Lathelennil qui buvait, Śimrod qui partait s’isoler à la cascade avec Isolda dans je ne sais quel but douteux… Un coup d’œil échangé avec Ren, et nous étions tous les deux debout, un ou deux gosses dans chaque bras. Et c’est avec regret, mais détermination que nous abandonnâmes nos projets de l’après-midi, avant de regagner le complexe privatif avec personnel IA intégré où se trouvait notre cabine, celle des enfants, celle de Śimrod, celle d’Isolda et celle de Lathelennil.

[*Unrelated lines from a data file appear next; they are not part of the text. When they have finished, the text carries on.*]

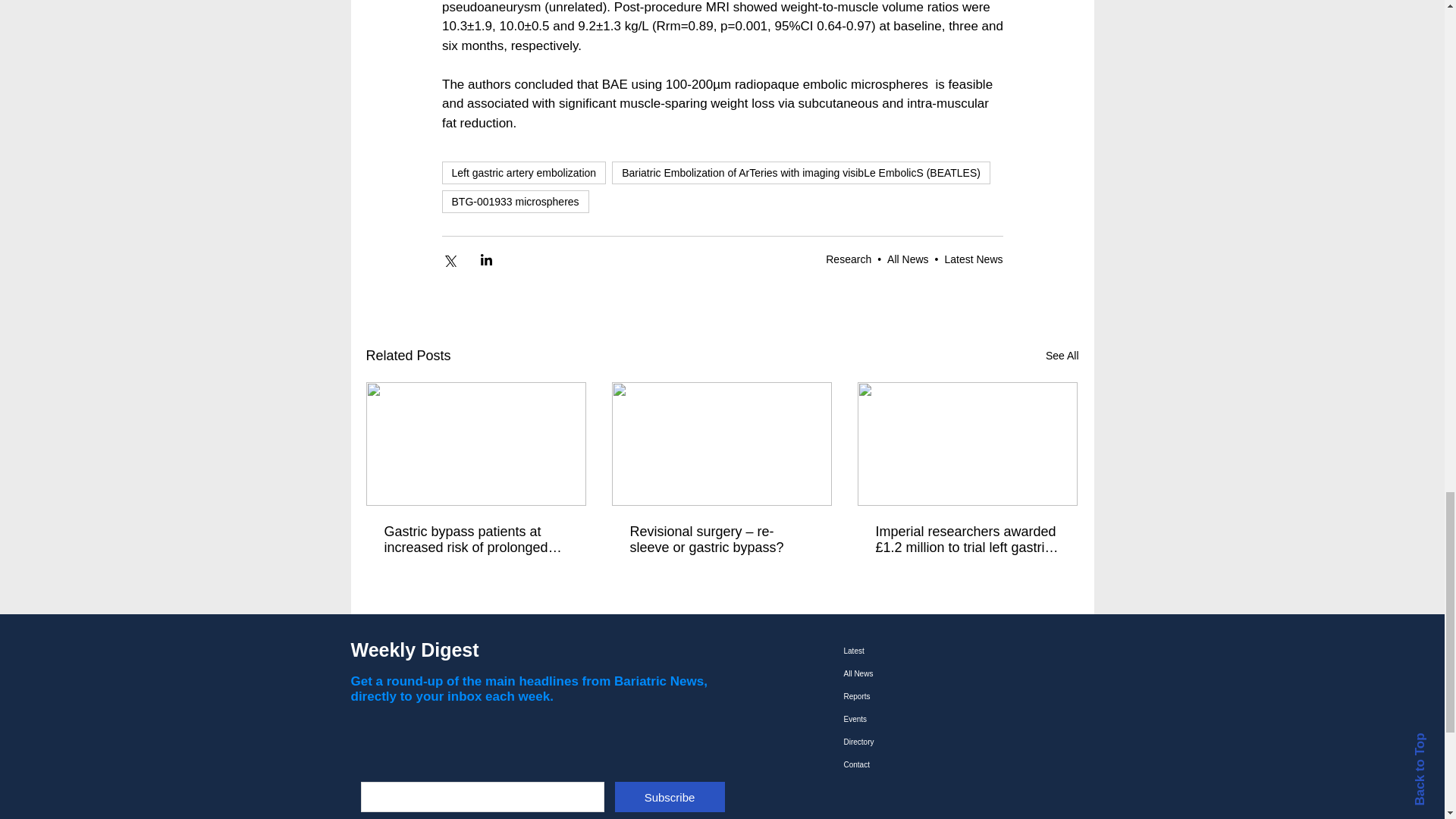
See All (1061, 355)
Left gastric artery embolization (523, 172)
All News (907, 259)
Research (847, 259)
Subscribe (668, 797)
Latest News (973, 259)
BTG-001933 microspheres (514, 201)
Given the description of an element on the screen output the (x, y) to click on. 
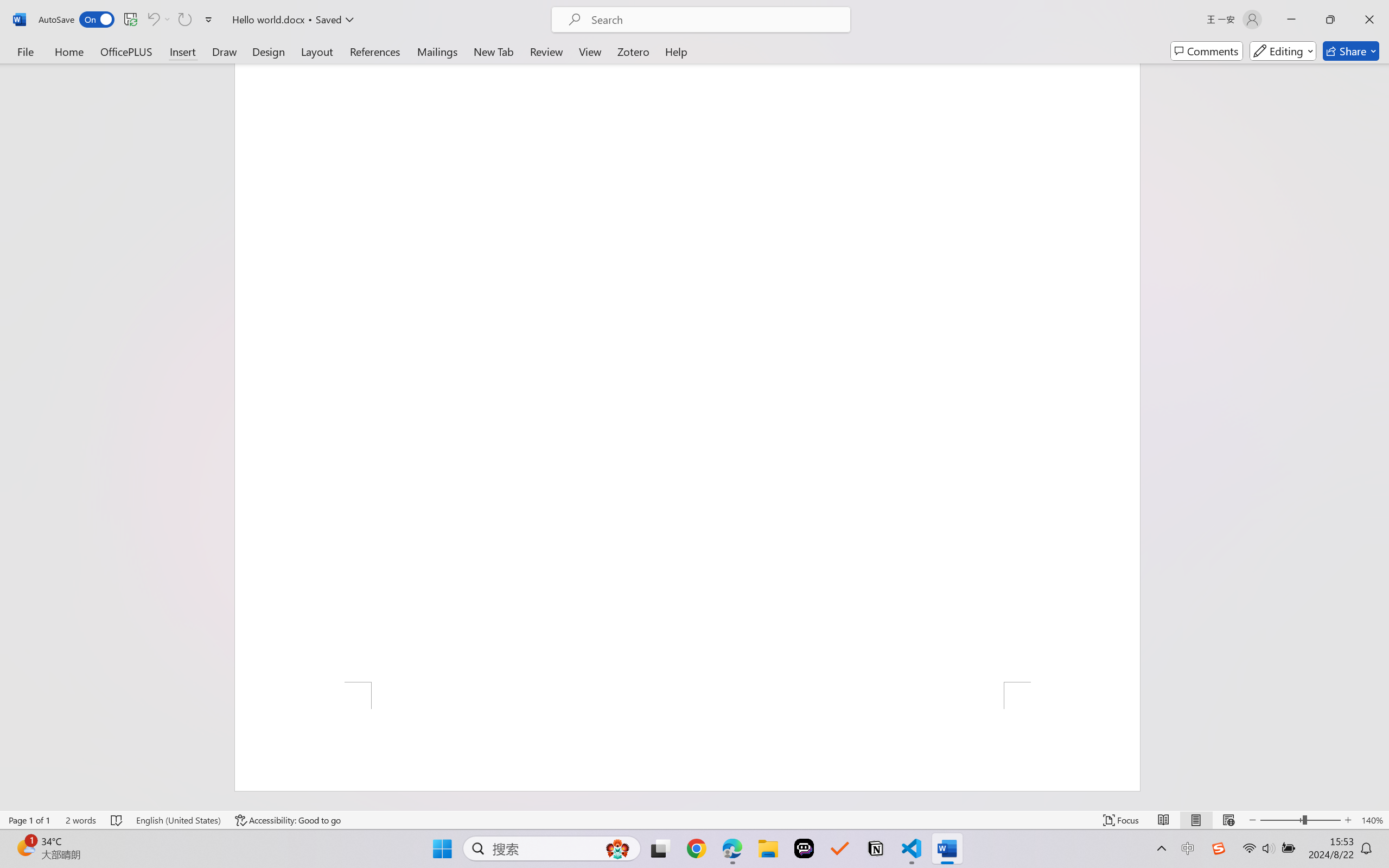
AutoSave (76, 19)
Page Number Page 1 of 1 (29, 819)
Zoom 140% (1372, 819)
Accessibility Checker Accessibility: Good to go (288, 819)
Draw (224, 51)
Class: MsoCommandBar (694, 819)
Customize Quick Access Toolbar (208, 19)
Zoom (1300, 819)
Save (130, 19)
Given the description of an element on the screen output the (x, y) to click on. 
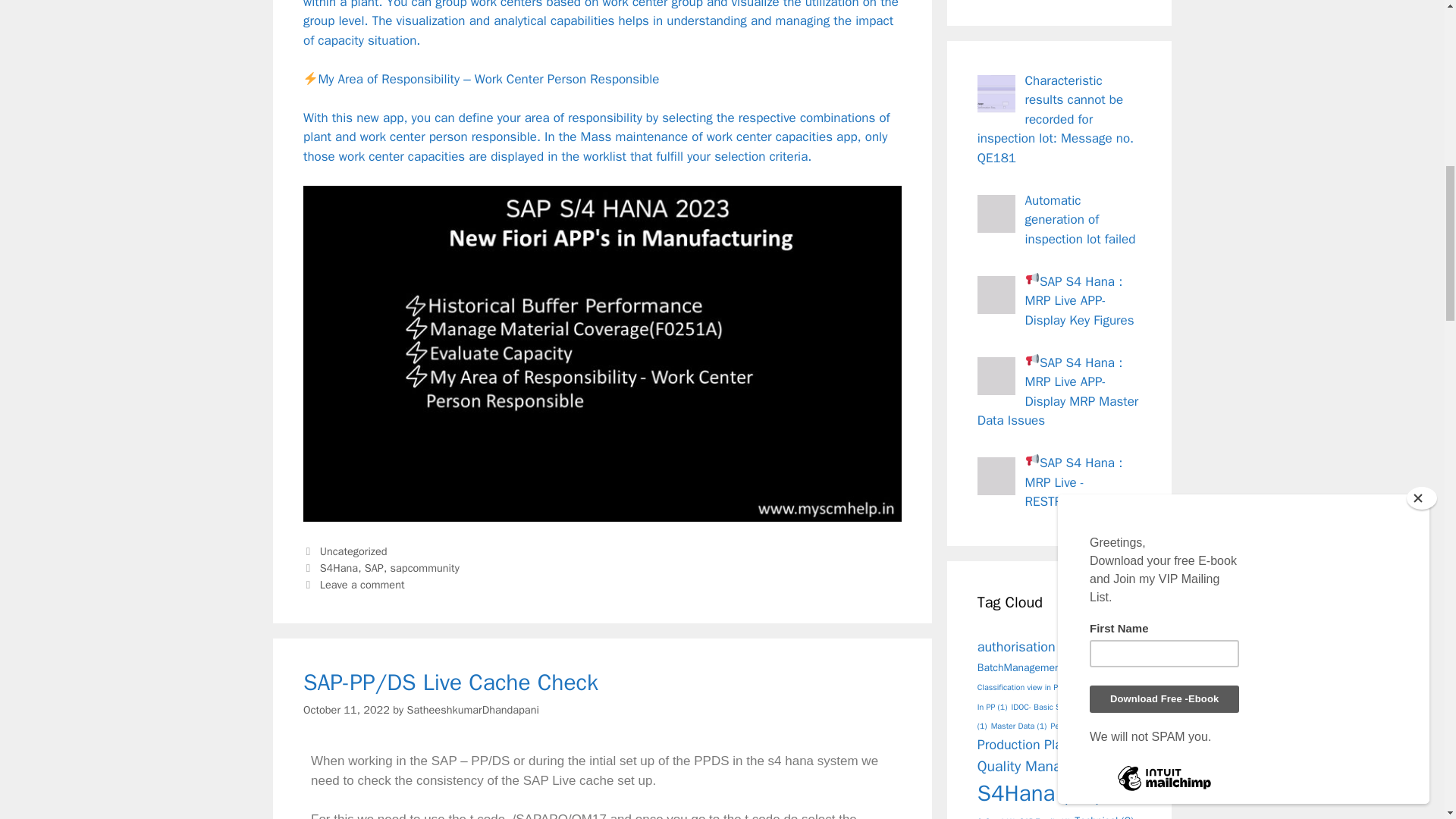
October 11, 2022 (346, 709)
SatheeshkumarDhandapani (472, 709)
Uncategorized (353, 550)
View all posts by SatheeshkumarDhandapani (472, 709)
sapcommunity (425, 567)
5:25 pm (346, 709)
SAP (374, 567)
Leave a comment (362, 584)
S4Hana (339, 567)
Given the description of an element on the screen output the (x, y) to click on. 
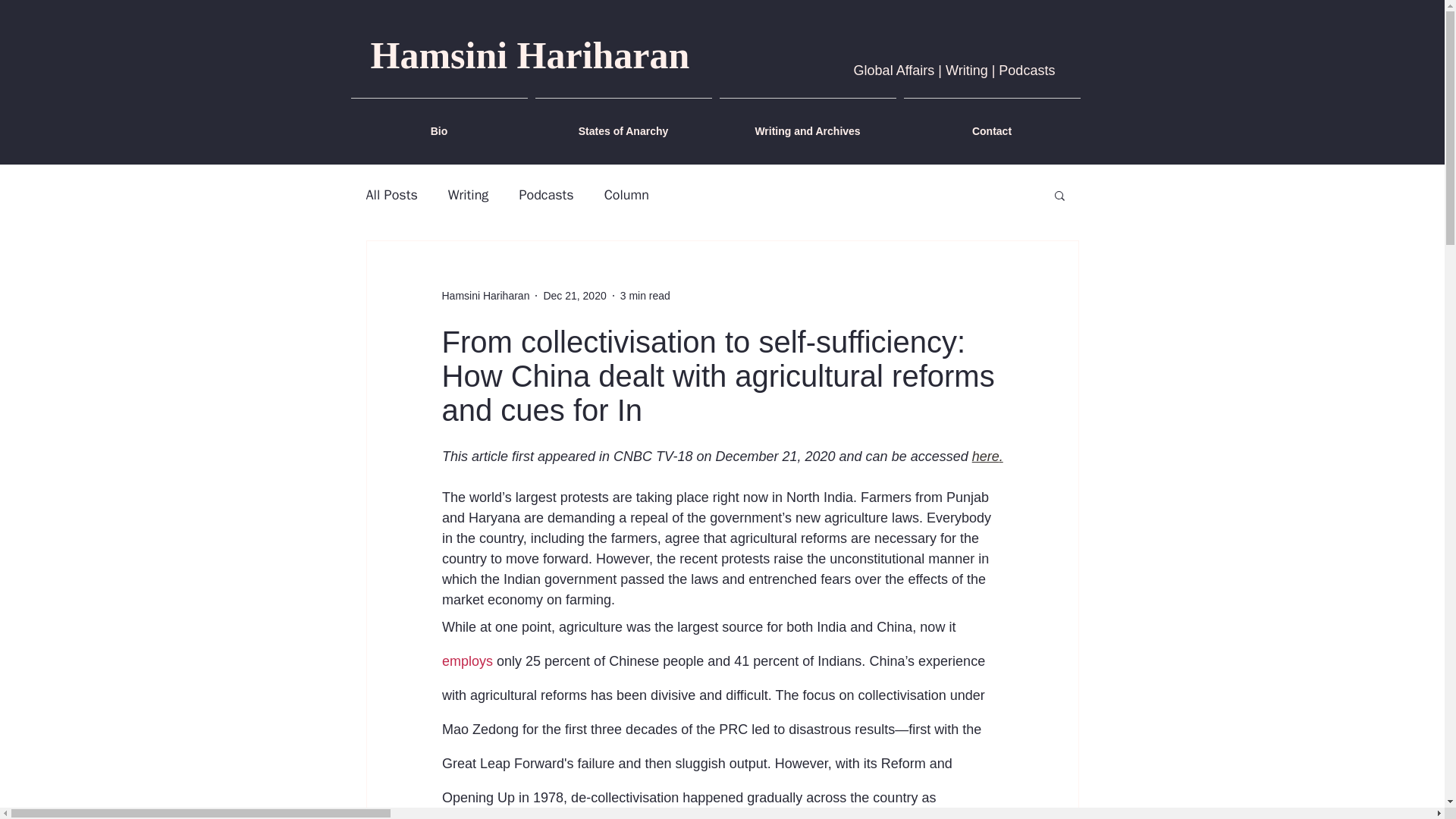
All Posts (390, 194)
Column (626, 194)
3 min read (644, 295)
Hamsini Hariharan (485, 295)
Writing (468, 194)
Contact (991, 123)
Podcasts (545, 194)
Bio (439, 123)
Dec 21, 2020 (574, 295)
Writing and Archives (807, 123)
Given the description of an element on the screen output the (x, y) to click on. 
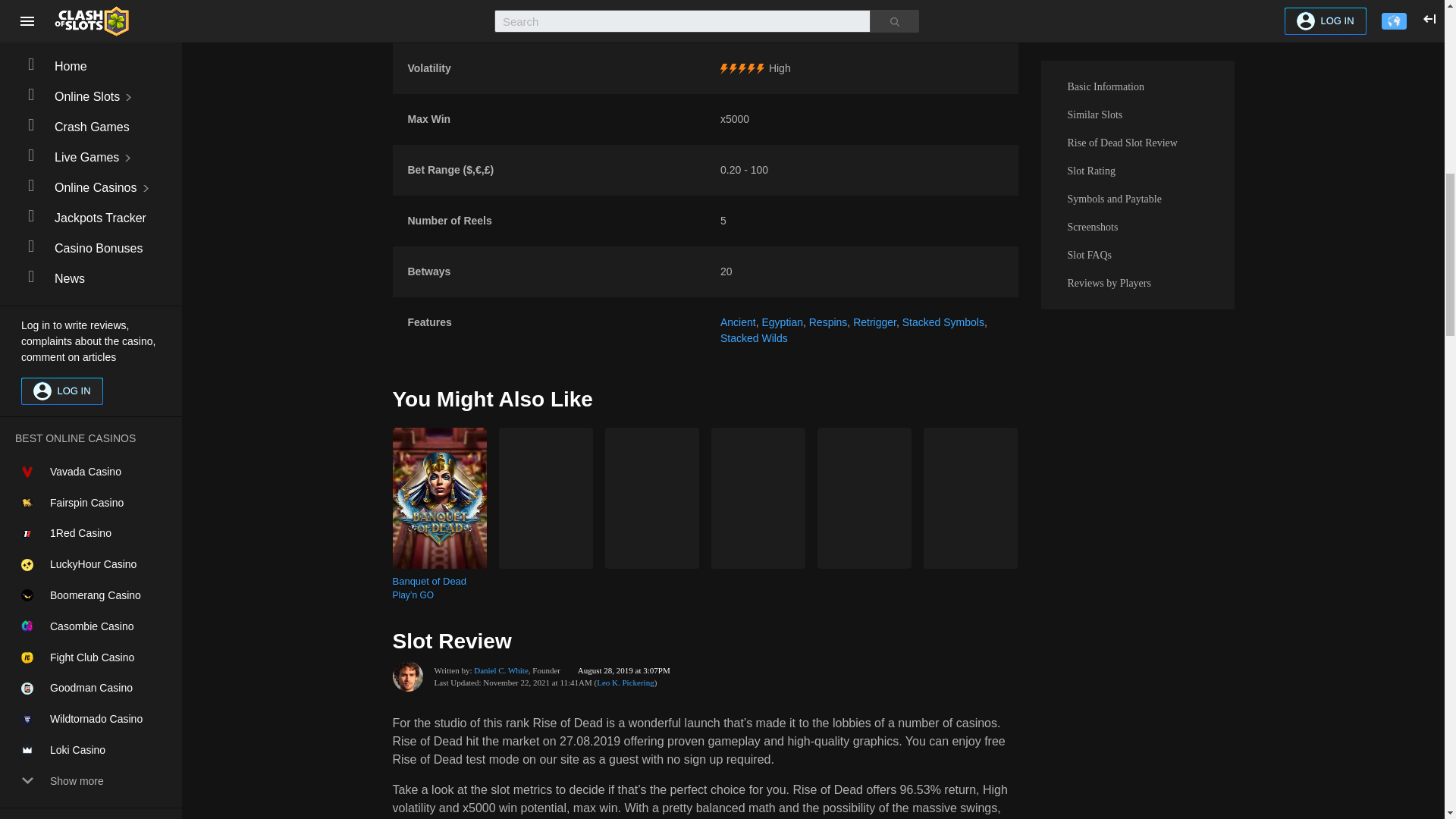
Slot FAQs (1137, 52)
Symbols and Paytable (1137, 5)
Screenshots (1137, 24)
Reviews by Players (1137, 80)
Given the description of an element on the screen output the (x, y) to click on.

— Je vais chercher Lathelennil, proposa Ren après avoir quitté sa combinaison de bain pour une tenue plus appropriée.
— Non, reste avec les enfants. Il vaut mieux que ce soit moi qui y aille. Moins tu te montreras, mieux ça vaudra. Et puis, Lathé pourrait mal interpréter ta venue. Tu sais comment il est !
Ren acquiesça. Il savait son oncle aussi difficile à manier qu’un éclat de corium pur, et savait que Lathelennil se montrait un tout petit plus docile avec moi.